In a four-starred review for AllMusic, James Christopher Monger described it as "one of the more riveting and idiosyncratic tribute albums of the past ten years". Alex Young, reviewing the album for Consequence of Sound, said: "Rachel and Becky Unthank convey the intensity of Antony and the Johnsons, as well as Wyatt’s weariness. This kind of tribute doesn’t come about often enough, and they’ve nailed it, letting the lyricism and emotionality ring out".

==Track listing==
Antony and the Johnsons songs
1. "Bird Guhl" (Antony Hegarty) from I Am a Bird Now (3:57)
2. "Man Is the Baby" (Antony Hegarty) from I Am a Bird Now (5:43)
3. "You Are My Sister" (Antony Hegarty) from I Am a Bird Now (5:56)
4. "For Today I Am a Boy" (Antony Hegarty) from I Am a Bird Now (4:06)
5. "Paddy's Gone" (Antony Hegarty) from I Am a Bird Now (4:13)
6. "Spiralling" (Antony Hegarty) from I Am a Bird Now (4:41)
Robert Wyatt songs
1. "Stay Tuned" (Anja Garbarek) from Comicopera (4:43)
2. "Dondestan" (Robert Wyatt) from Dondestan (Revisited) (3:18)
3. "Lullaby for Hamza" (Robert Wyatt/Alfreda Benge) from Cuckooland (3:44)
4. "Lisp Service" (Hugh Hopper/Robert Wyatt) from Dondestan (Revisited) (3:11)
5. "Free Will and Testament" (Wyatt/Kramer) from Shleep (5:03)
6. "Out of the Blue" (Wyatt/Elfriede Ellidge) from Comicopera (4:11)
7. "Cuckoo Madame" (Wyatt/Benge) from Cuckooland (5:13)
8. "Sea Song" (Wyatt) from Rock Bottom (6:59)
9. "Forest" (excerpt) (Wyatt/Benge) from Cuckooland (2:51)
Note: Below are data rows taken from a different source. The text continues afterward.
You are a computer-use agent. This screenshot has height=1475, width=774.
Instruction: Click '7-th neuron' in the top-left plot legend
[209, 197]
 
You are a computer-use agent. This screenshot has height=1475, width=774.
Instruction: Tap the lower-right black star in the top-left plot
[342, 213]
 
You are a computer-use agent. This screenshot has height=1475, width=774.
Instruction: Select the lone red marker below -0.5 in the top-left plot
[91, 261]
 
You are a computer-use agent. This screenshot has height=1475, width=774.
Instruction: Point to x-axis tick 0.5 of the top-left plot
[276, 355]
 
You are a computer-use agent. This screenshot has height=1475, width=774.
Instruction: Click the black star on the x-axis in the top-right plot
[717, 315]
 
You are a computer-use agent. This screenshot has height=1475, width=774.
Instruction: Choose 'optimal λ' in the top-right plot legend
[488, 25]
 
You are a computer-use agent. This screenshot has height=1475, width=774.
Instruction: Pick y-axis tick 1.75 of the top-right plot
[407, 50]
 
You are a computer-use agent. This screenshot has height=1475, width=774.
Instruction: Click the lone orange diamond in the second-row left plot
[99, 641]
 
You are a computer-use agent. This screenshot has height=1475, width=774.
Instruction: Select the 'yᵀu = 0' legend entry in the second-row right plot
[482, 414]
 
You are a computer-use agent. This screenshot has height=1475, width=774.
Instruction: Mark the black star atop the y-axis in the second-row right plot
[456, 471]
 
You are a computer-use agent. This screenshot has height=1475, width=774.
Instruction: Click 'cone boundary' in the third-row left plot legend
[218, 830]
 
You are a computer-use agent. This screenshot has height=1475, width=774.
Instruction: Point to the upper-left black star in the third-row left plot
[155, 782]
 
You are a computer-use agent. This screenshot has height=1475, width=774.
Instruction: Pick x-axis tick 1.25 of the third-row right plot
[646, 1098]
Total album length = 1:07:44

==Personnel==
- The Unthanks
- Rachel Unthank – voice, feet, dulcitone
- Becky Unthank – voice, feet
- Adrian McNally – piano on Robert Wyatt set, drums on Antony set, harmonium, voice
- Chris Price – drums on Robert Wyatt set, electric bass on Antony set, voice
- Niopha Keegan – violin, accordion, voice

- Additional musicians
- Ros Stephen – violin, voice
- Becca Spencer – viola, voice
- Jo Silverston – cello, voice
- Lizzie Jones – trumpet, voice
- Dean Ravera – double bass
- Jonny Kearney – piano on Antony set

==Arrangements==
- Strings on Antony set transcribed by Niopha Keegan
- Strings on "Stay Tuned" by Niopha Keegan
- Strings on "Lisp Service" by Jo Silverston
- Strings on "Out of the Blue" by Becca Spencer and Lizzie Jones

==Production and design ==
The album, which was recorded live at the Union Chapel, Islington, London on 8 and 9 December 2010, was mixed and produced by Adrian McNally and mastered by Denis Blackham. The tri-fold album cover, designed by Steven Wainwright, incorporates illustrations by Becky Unthank and photographs by Mark Winpenny.